20. Hukuk Dairesi 2016/7414 E. , 2018/1082 K.
"İçtihat Metni"MAHKEMESİ :Kadastro Mahkemesi
Taraflar arasındaki davanın yapılan duruşması sonunda kurulan hükmün Yargıtayca incelenmesi davacı ... ve davalılardan Orman Yönetimi tarafından istenilmekle, süresinde olduğu anlaşılan temyiz dilekçesinin kabulüne karar verildikten sonra dosya incelendi, gereği düşünüldü:
K A R A R
Kadastro sırasında ... ili, ... ilçesi, ... mahallesi, 102 ada, 1 parsel sayılı taşınmaz, orman niteliğiyle Hazine adına tespit edilmiş olup davalılardan Hazine adına kayıtlıdır.
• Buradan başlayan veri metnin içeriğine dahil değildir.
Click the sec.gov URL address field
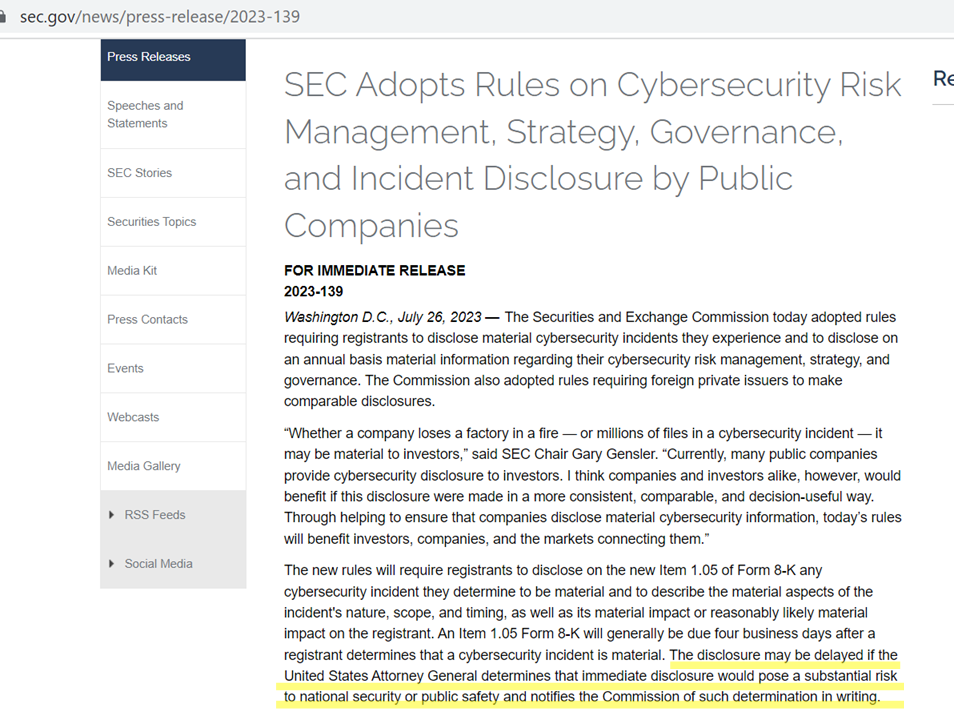The height and width of the screenshot is (720, 954). (160, 17)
Davacı, 04.06.2007 havale tarihli dava dilekçesiyle, taşınmazı uzun süredir kullandığını, arazisine davalı ...’in haksız yere müdahale ettiğini, haksız müdahalenin men"ine karar verilmesini istemiştir. Of Asliye Hukuk Mahkemesi, taşınmazın orman parseli içinde kaldığı ve orman parselinin tahdit ve tespitinin yapıldığı esnada bu davanın derdest olması sebebiyle görevsizlik kararı vererek dosyayı Of Kadastro Mahkemesine göndermiş yargılamaya kadastro mahkemesince devam edilmiştir. Mahkemece kadastro tutanağı aslı davalıdır şerhi verilererek getirtilmiş, 3402 sayılı Kanunun 11. maddesi uyarınca ilan yapılmıştır.
Mahkemece toplanan delillere göre dava konusu taşınmazın bir kısmının davacı ..., bir kısmının da davalılardan ... tarafından uzun süredir kullanıldığının ayrıca bu alanın orman sayılmayan yerlerden olduğu ancak davacının taşınmazına müdahale olmadığı gerekçesiyle davacının davasının reddine, dava konusu 102 ada 1 parsel sayılı taşınmazın kadastro tespitinin iptaline, fen bilirkişisinin 11/12/2014 tarihli raporunun ekinde yer alan krokide (B) harfi ile gösterilen 1239,08 m2"lik alanın ‘’fındık ve çay bahçesi’’ vasfı davacı ... adına; (A) harfi ile gösterilen 3349,98 m2"lik alanın ‘’fındık ve çay bahçesi’’ vasfı davalı ... adına; taşınmazın (A) ve (B) harfleri ile belirtilen alanlar dışında kalan kısmın ise, 102 ada 1 parsel numarası verilerek ‘’orman’’ vasfı ile Hazine adına tesciline karar verilmiş, hüküm davacı gerçek kişi ile davalılardan Orman Yönetimi tarafından temyiz edilmiştir.
Dava, müdahalenin önlenmesi olarak açılıp yörede kadasto çalışması yapılması üzerine kadastro tespitine itiraza dönüşmüştür.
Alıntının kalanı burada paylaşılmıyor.